* Your instructions:
Rewrite the material below, replacing "icon" with "button" everywhere and keeping everything else the same.

* Records supplied:
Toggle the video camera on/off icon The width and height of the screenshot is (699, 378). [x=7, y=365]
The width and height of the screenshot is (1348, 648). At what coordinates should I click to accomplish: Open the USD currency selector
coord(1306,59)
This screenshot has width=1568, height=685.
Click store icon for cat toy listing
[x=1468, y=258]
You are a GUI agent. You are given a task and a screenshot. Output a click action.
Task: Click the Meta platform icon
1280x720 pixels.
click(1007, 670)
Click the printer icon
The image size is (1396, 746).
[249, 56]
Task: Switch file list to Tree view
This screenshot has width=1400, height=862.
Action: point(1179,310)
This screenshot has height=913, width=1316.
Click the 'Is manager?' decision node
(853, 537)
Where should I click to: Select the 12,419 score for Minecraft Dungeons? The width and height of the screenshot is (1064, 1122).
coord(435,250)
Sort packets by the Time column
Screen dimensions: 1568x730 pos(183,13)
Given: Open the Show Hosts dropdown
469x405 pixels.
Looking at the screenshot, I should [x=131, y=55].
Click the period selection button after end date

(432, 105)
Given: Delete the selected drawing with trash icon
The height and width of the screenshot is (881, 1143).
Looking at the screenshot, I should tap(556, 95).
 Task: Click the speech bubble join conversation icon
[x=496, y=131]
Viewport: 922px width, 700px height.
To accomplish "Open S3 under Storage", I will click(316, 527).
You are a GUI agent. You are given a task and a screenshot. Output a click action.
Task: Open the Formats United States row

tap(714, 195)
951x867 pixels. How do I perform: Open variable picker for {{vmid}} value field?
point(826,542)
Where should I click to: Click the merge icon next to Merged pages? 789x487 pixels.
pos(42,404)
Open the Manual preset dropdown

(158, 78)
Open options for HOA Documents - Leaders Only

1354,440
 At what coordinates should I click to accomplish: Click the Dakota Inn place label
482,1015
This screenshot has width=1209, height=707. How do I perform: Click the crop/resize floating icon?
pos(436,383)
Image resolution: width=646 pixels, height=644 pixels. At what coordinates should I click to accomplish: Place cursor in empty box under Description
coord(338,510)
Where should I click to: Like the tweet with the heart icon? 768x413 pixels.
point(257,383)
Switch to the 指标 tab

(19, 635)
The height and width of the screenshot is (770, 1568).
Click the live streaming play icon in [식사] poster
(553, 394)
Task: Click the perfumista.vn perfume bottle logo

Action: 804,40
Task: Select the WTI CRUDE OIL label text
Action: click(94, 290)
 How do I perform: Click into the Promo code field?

* Output:
Toggle the video camera on/off button The width and height of the screenshot is (699, 378). [x=7, y=365]
The width and height of the screenshot is (1348, 648). At what coordinates should I click to accomplish: Open the USD currency selector
coord(1306,59)
This screenshot has width=1568, height=685.
Click store button for cat toy listing
[x=1468, y=258]
You are a GUI agent. You are given a task and a screenshot. Output a click action.
Task: Click the Meta platform button
1280x720 pixels.
click(1007, 670)
Click the printer button
The image size is (1396, 746).
[249, 56]
Task: Switch file list to Tree view
This screenshot has width=1400, height=862.
Action: point(1179,310)
This screenshot has height=913, width=1316.
Click the 'Is manager?' decision node
(853, 537)
Where should I click to: Select the 12,419 score for Minecraft Dungeons? The width and height of the screenshot is (1064, 1122).
coord(435,250)
Sort packets by the Time column
Screen dimensions: 1568x730 pos(183,13)
Given: Open the Show Hosts dropdown
469x405 pixels.
Looking at the screenshot, I should [x=131, y=55].
Click the period selection button after end date

(432, 105)
Given: Delete the selected drawing with trash button
The height and width of the screenshot is (881, 1143).
Looking at the screenshot, I should tap(556, 95).
 Task: Click the speech bubble join conversation button
[x=496, y=131]
Viewport: 922px width, 700px height.
To accomplish "Open S3 under Storage", I will click(316, 527).
You are a GUI agent. You are given a task and a screenshot. Output a click action.
Task: Open the Formats United States row

tap(714, 195)
951x867 pixels. How do I perform: Open variable picker for {{vmid}} value field?
point(826,542)
Where should I click to: Click the merge button next to Merged pages? 789x487 pixels.
pos(42,404)
Open the Manual preset dropdown

(158, 78)
Open options for HOA Documents - Leaders Only

1354,440
 At what coordinates should I click to accomplish: Click the Dakota Inn place label
482,1015
This screenshot has width=1209, height=707. How do I perform: Click the crop/resize floating button?
pos(436,383)
Image resolution: width=646 pixels, height=644 pixels. At what coordinates should I click to accomplish: Place cursor in empty box under Description
coord(338,510)
Where should I click to: Like the tweet with the heart button? 768x413 pixels.
point(257,383)
Switch to the 指标 tab

(19, 635)
The height and width of the screenshot is (770, 1568).
Click the live streaming play button in [식사] poster
(553, 394)
Task: Click the perfumista.vn perfume bottle logo

Action: 804,40
Task: Select the WTI CRUDE OIL label text
Action: click(94, 290)
 How do I perform: Click into the Promo code field?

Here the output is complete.